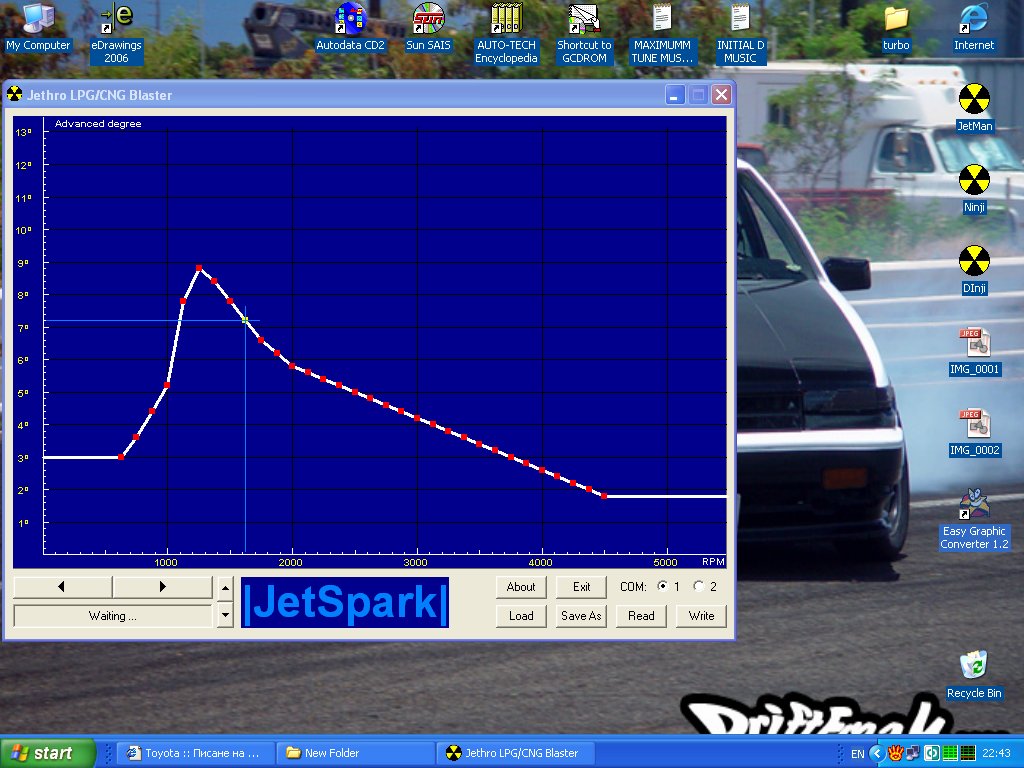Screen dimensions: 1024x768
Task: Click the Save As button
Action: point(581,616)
---
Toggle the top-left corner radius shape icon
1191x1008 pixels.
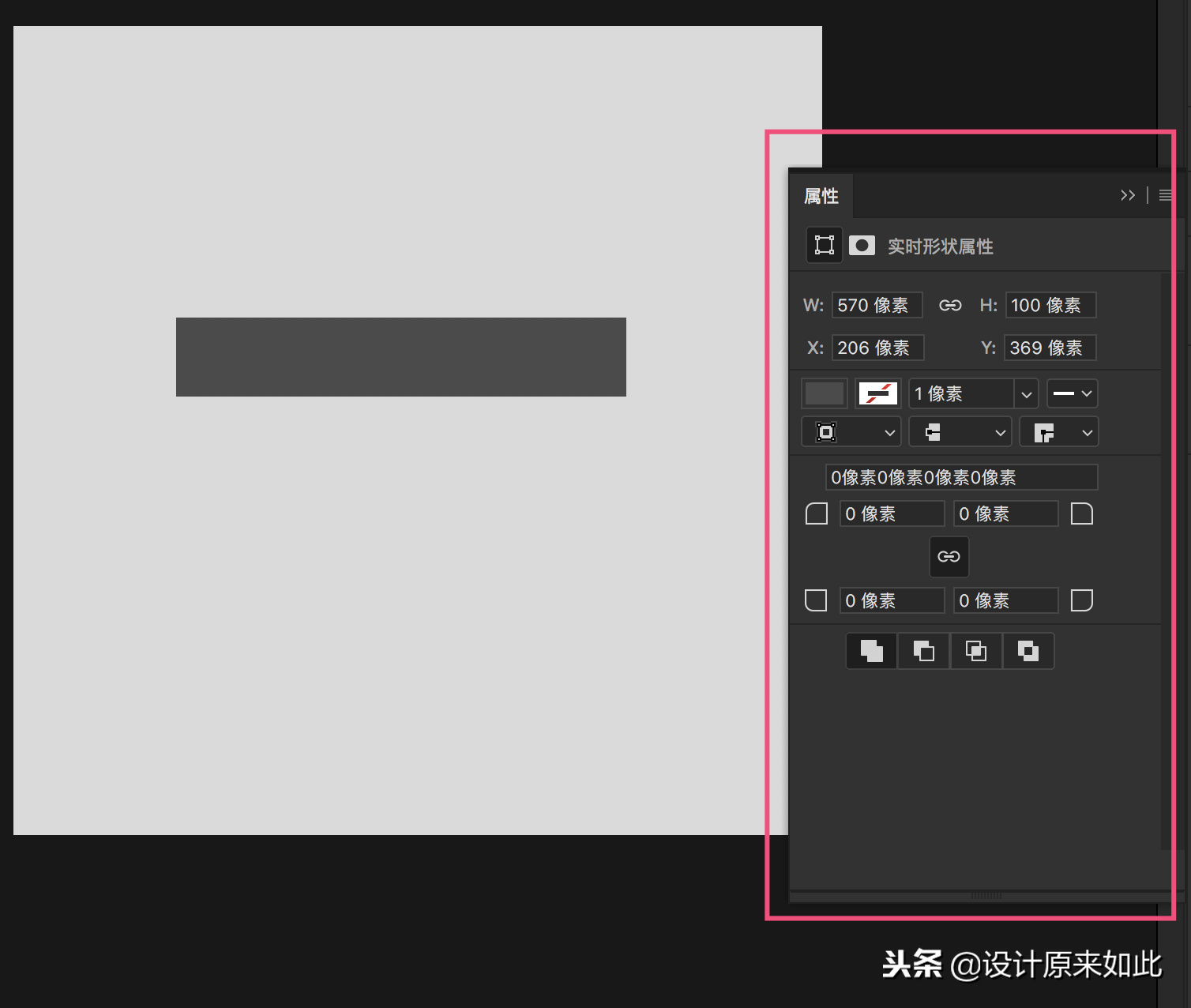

» **Instructions to follow**
Where the listing above has a line with "Toggle the top-left corner radius shape icon", start there, and output every line exactly through the line with "1191x1008 pixels.", which is also included.

» **Result below**
Toggle the top-left corner radius shape icon
1191x1008 pixels.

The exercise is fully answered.